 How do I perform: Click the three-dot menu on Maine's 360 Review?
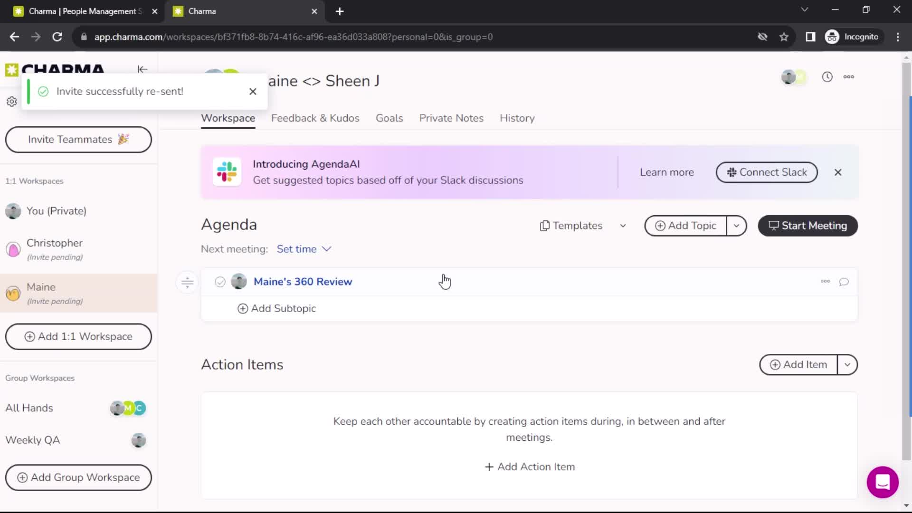click(825, 281)
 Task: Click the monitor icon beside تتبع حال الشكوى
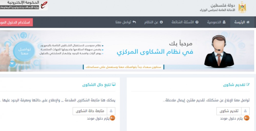pos(114,85)
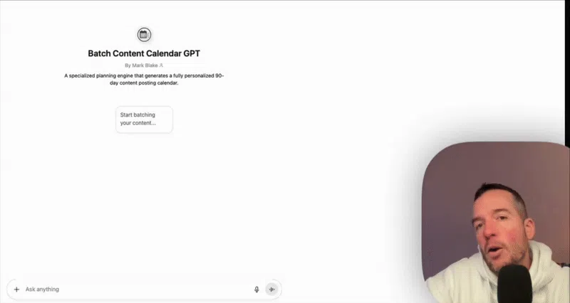Click the Batch Content Calendar GPT calendar avatar
Viewport: 570px width, 303px height.
[x=144, y=35]
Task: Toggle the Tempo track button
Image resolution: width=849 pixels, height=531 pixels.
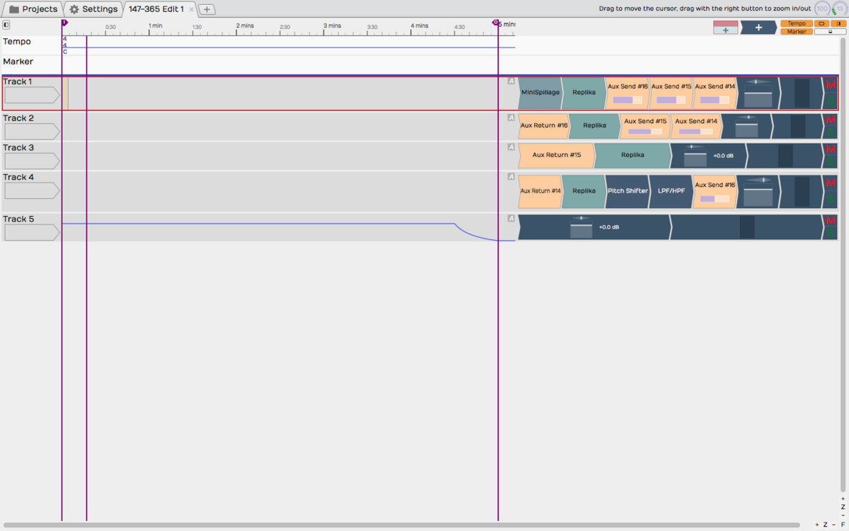Action: coord(797,23)
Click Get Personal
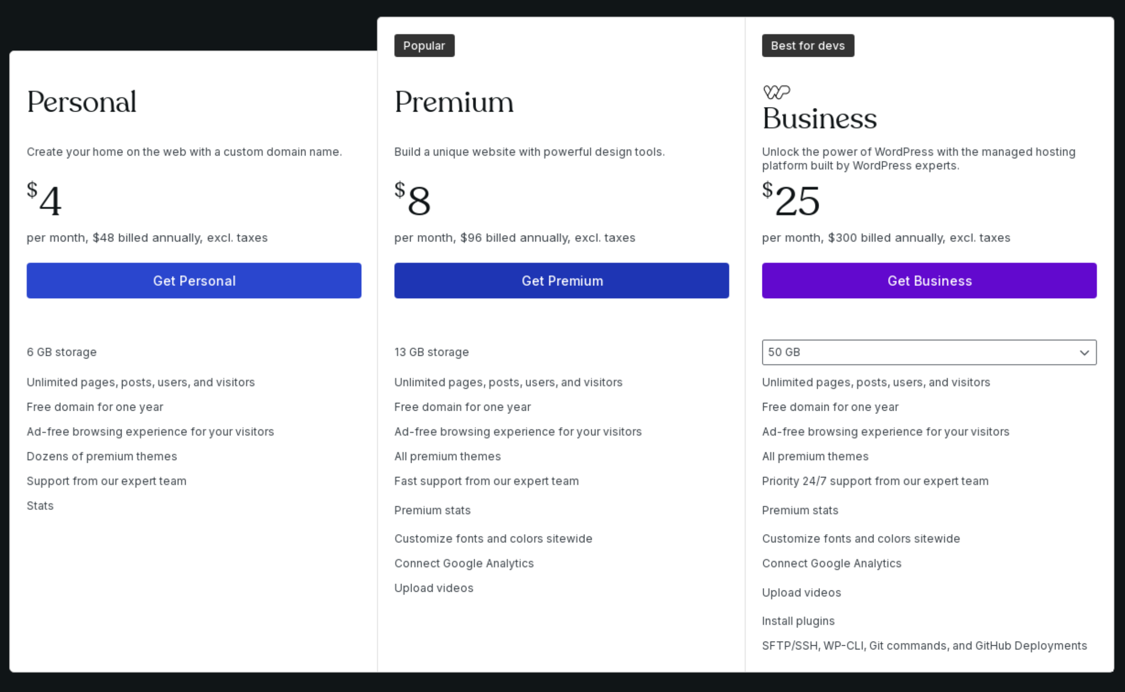The width and height of the screenshot is (1125, 692). pyautogui.click(x=194, y=281)
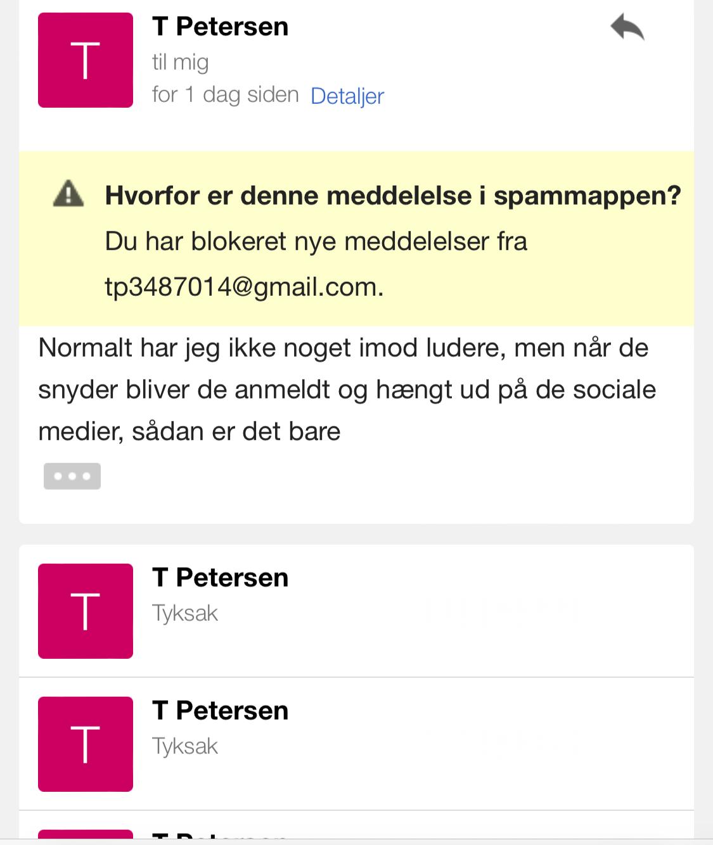Click the "for 1 dag siden" timestamp
Image resolution: width=713 pixels, height=845 pixels.
(225, 95)
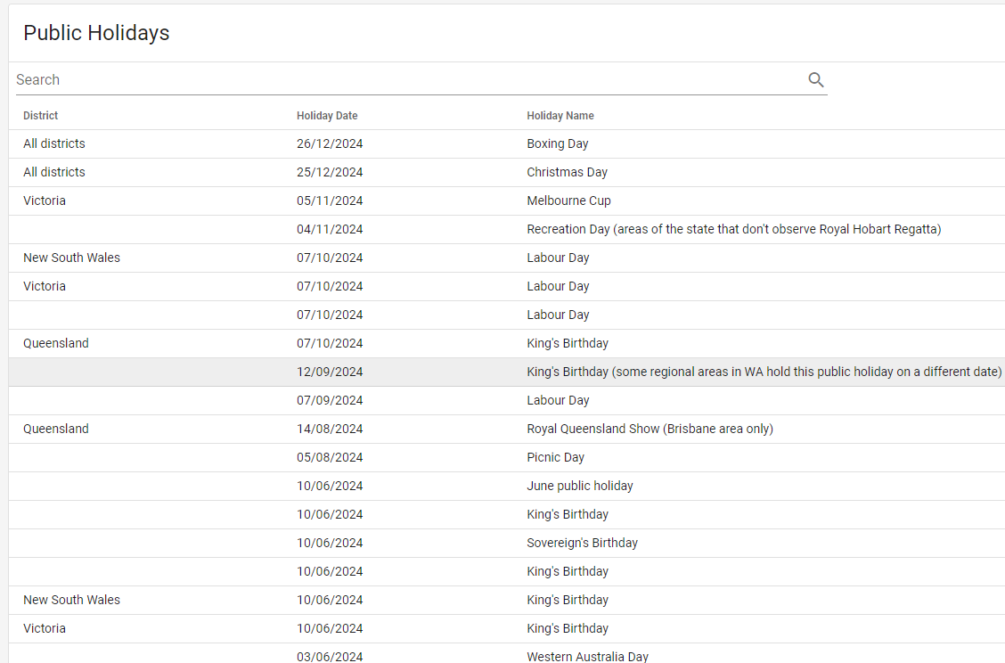Sort by the Holiday Name column header
This screenshot has height=663, width=1005.
(x=560, y=116)
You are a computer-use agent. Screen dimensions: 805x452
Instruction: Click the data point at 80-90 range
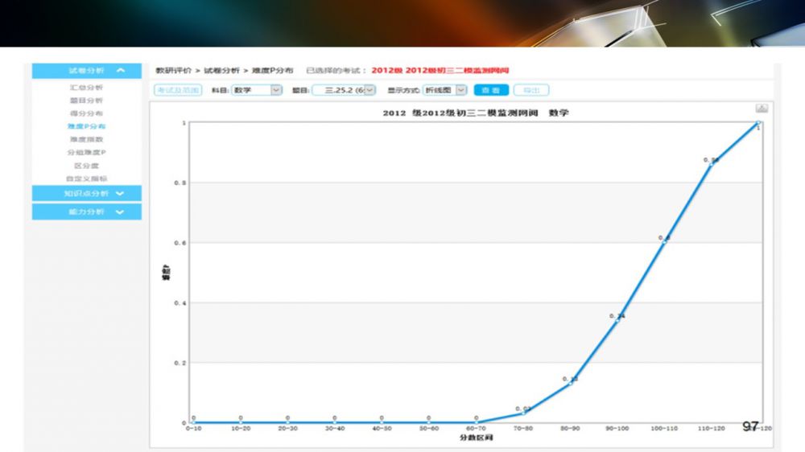[x=569, y=383]
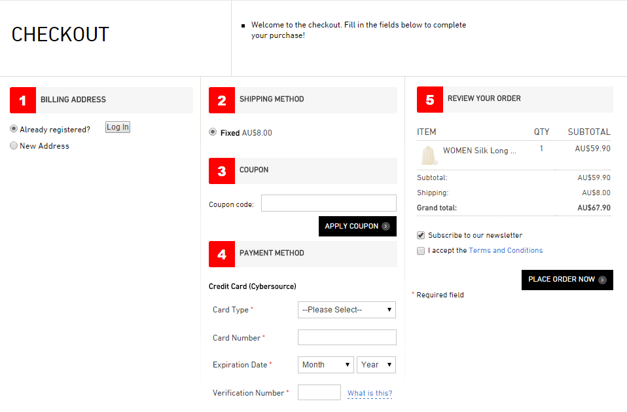This screenshot has width=627, height=412.
Task: Click the Apply Coupon button
Action: point(357,226)
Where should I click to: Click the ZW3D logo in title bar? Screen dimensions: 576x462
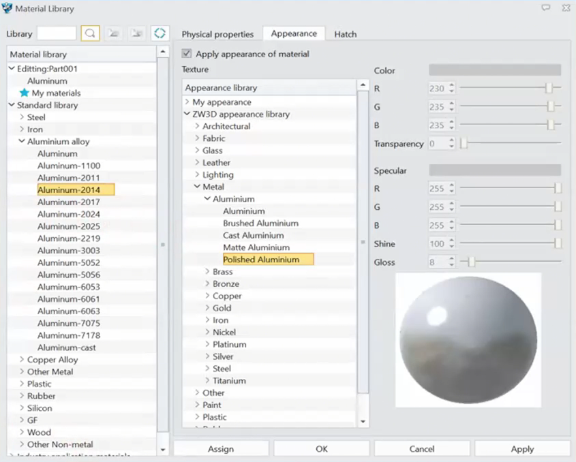tap(7, 9)
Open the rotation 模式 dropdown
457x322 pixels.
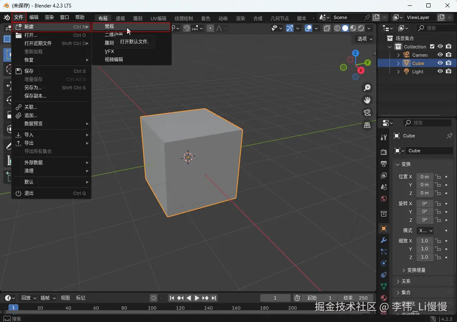(425, 231)
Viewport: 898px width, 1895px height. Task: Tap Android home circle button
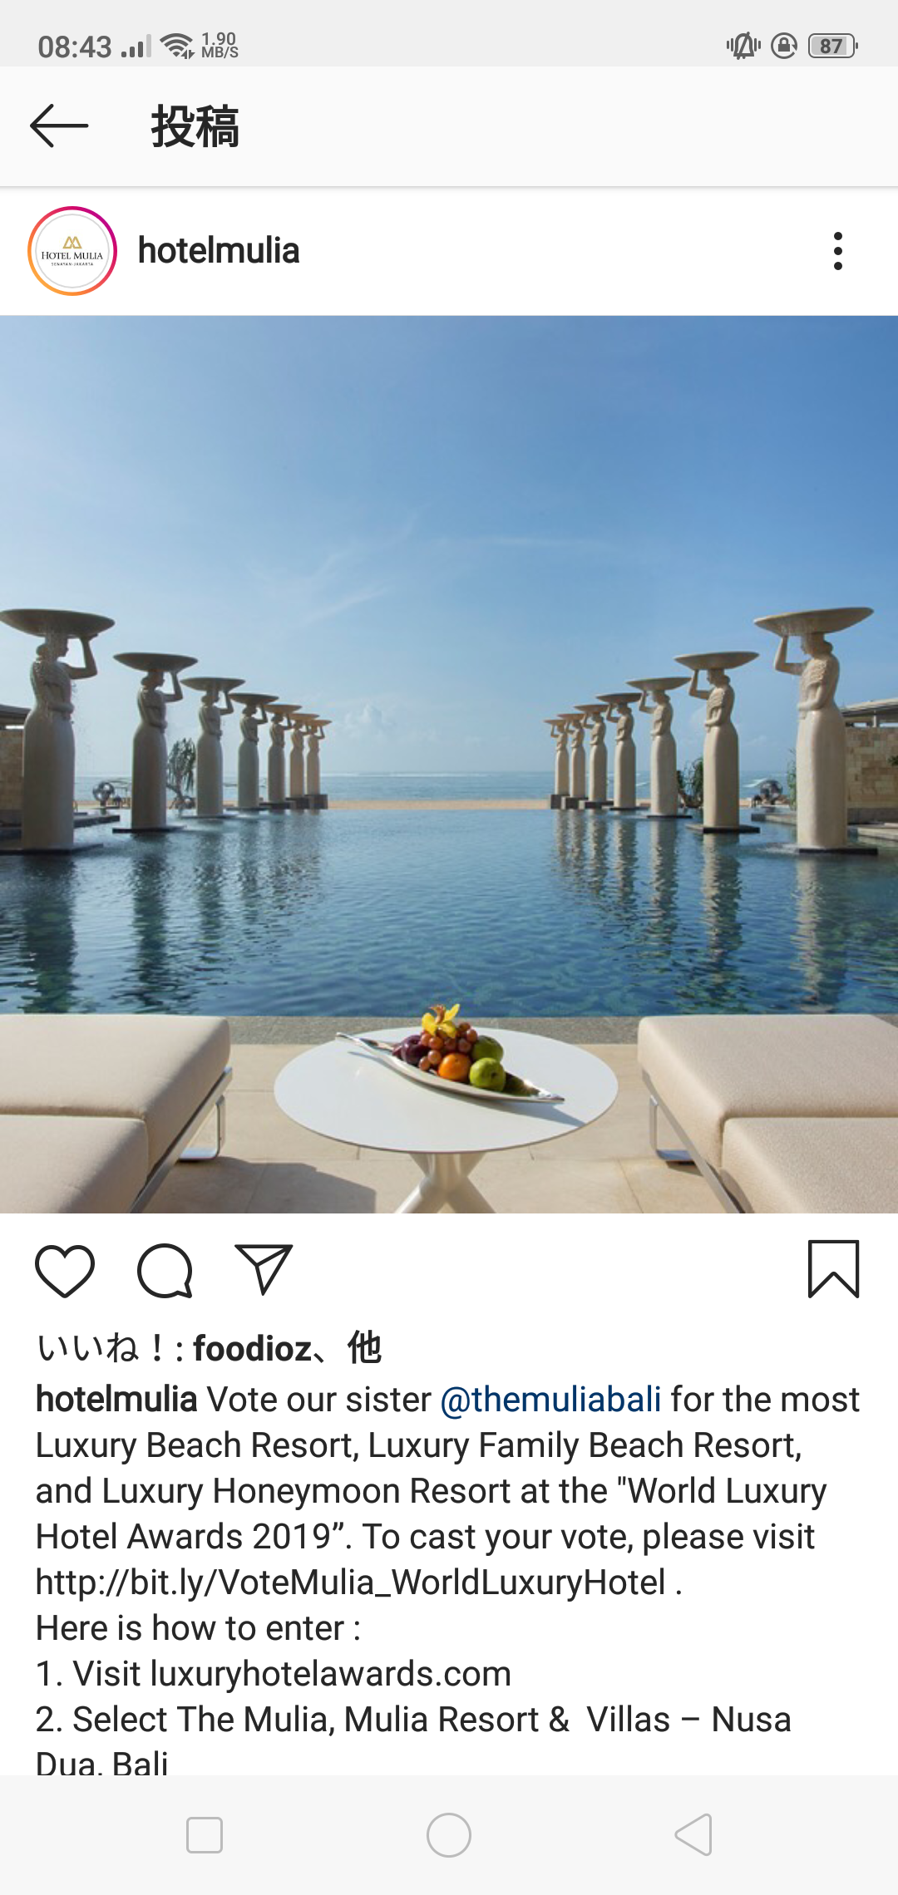click(449, 1835)
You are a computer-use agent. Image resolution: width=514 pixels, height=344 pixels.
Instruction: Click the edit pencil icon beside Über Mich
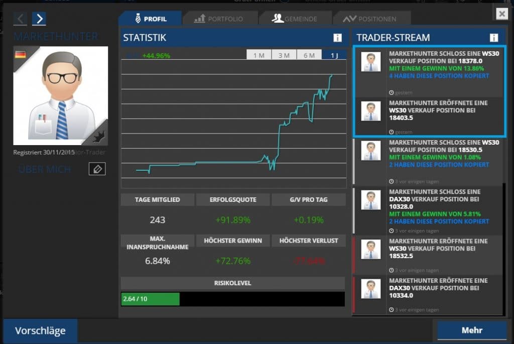pyautogui.click(x=97, y=169)

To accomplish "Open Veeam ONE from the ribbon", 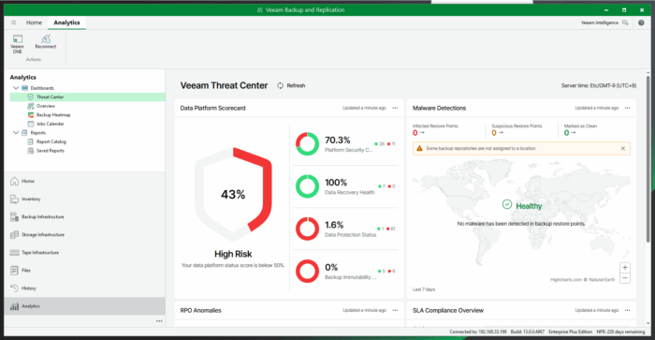I will 17,44.
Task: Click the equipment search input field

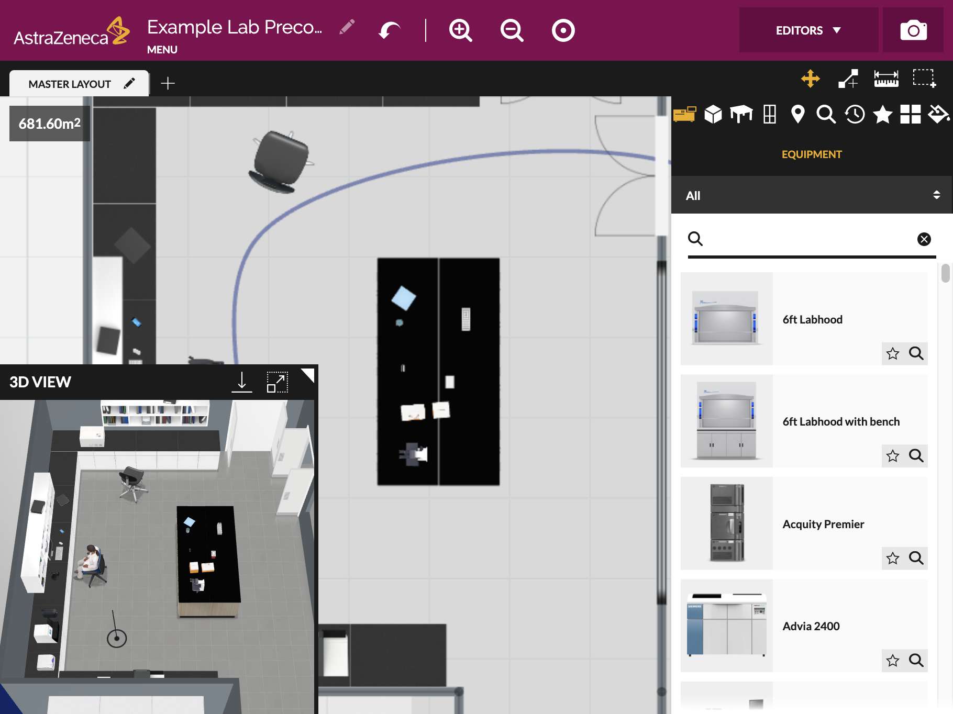Action: [x=809, y=239]
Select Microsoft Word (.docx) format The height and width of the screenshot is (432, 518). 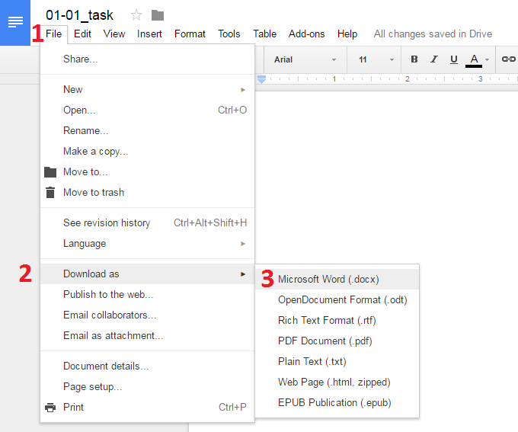[x=328, y=280]
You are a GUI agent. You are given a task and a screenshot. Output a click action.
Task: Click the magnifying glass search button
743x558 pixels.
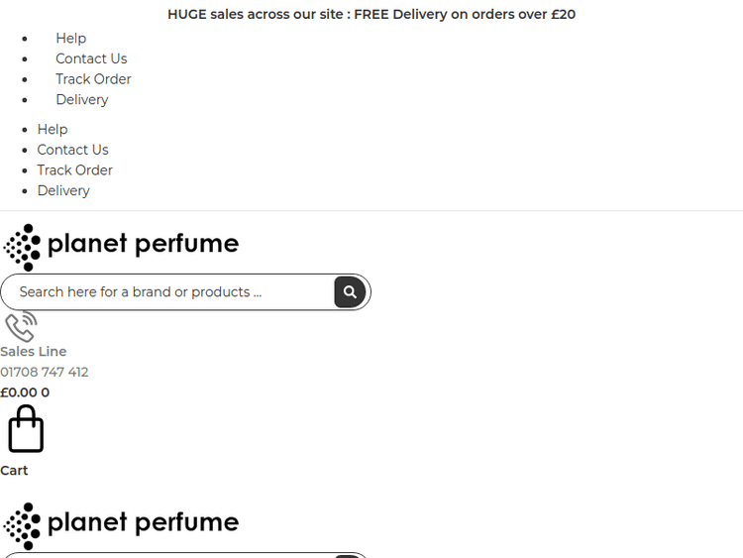[350, 292]

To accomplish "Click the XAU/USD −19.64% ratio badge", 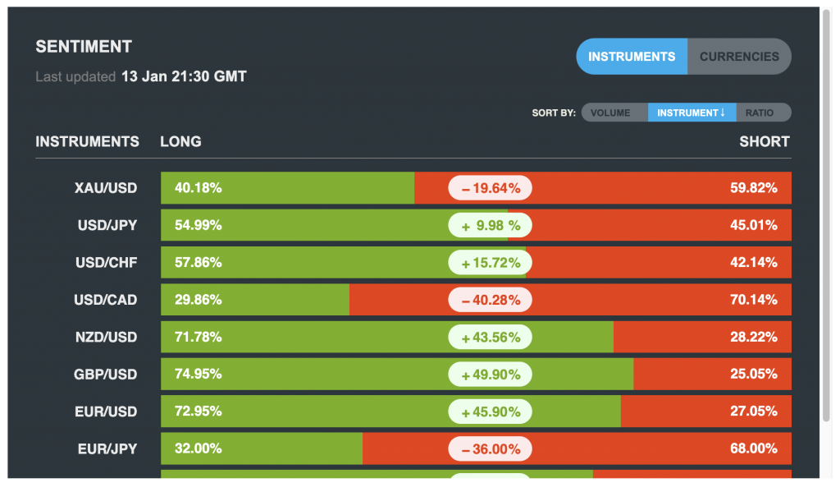I will (x=490, y=188).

################

Aim of the task: What lines in the material above hold the word "agent"? Pull them out.

Reply:
You are a computer-use agent. Screen dimensions: 805x452
You are a computer-use agent. Image resolution: width=514 pixels, height=344 pixels.
You are a GUI agent. You are given a task and a screenshot. Output a click action.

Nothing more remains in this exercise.